◆ **Task to complete**: Please show every line of the records that contains the word "Open", matching case exactly.
━━ Stored rows ━━
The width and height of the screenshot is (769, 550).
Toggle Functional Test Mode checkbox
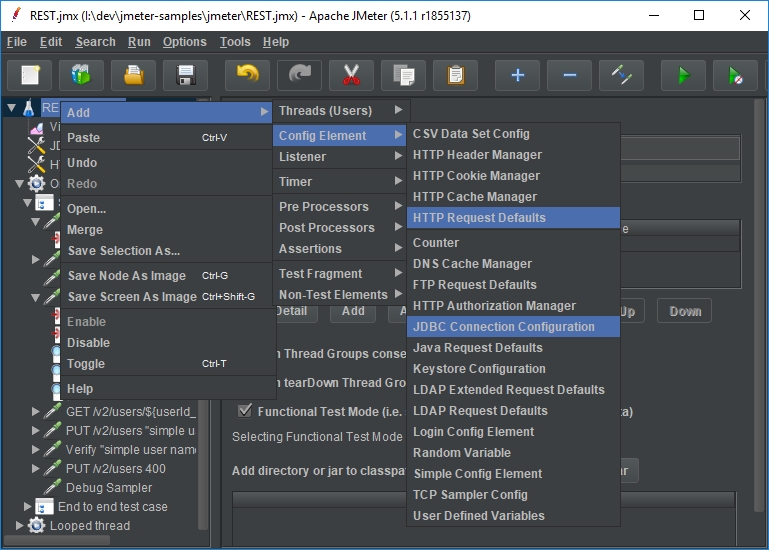pos(245,411)
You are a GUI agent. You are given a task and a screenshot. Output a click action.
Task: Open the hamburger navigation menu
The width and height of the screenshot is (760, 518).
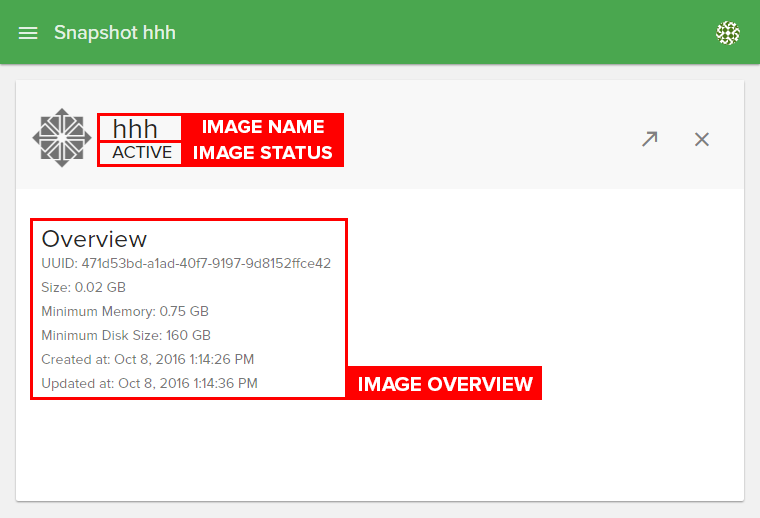coord(28,33)
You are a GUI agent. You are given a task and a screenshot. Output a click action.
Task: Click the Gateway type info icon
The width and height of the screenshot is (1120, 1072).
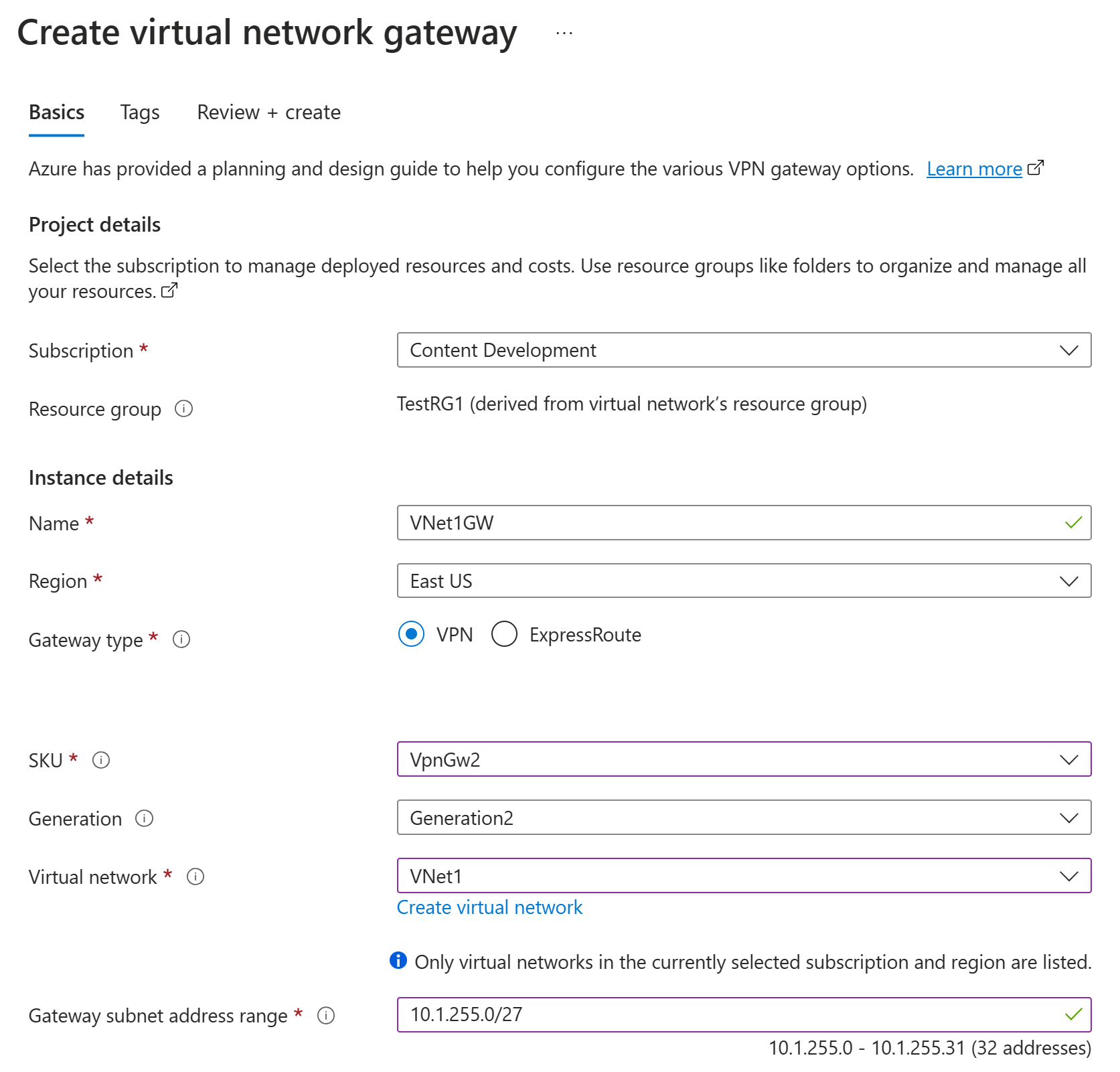pyautogui.click(x=181, y=639)
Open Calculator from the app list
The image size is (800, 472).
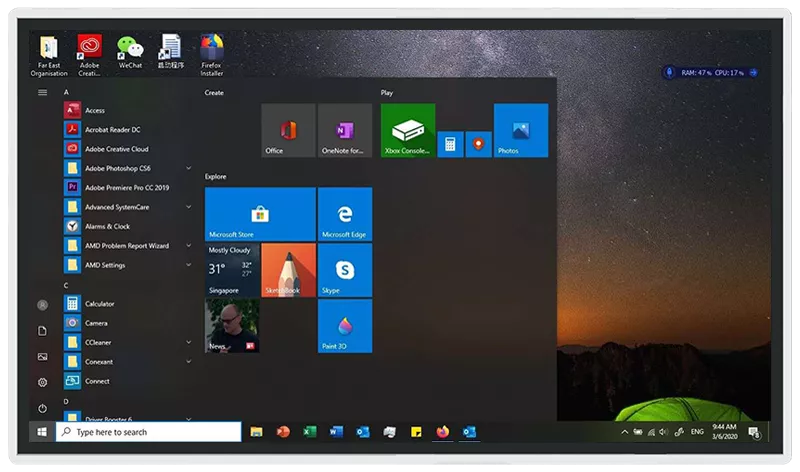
━━━
◆ **Solution to this problem**:
Task: Open the hamburger navigation menu
Open Calculator from the app list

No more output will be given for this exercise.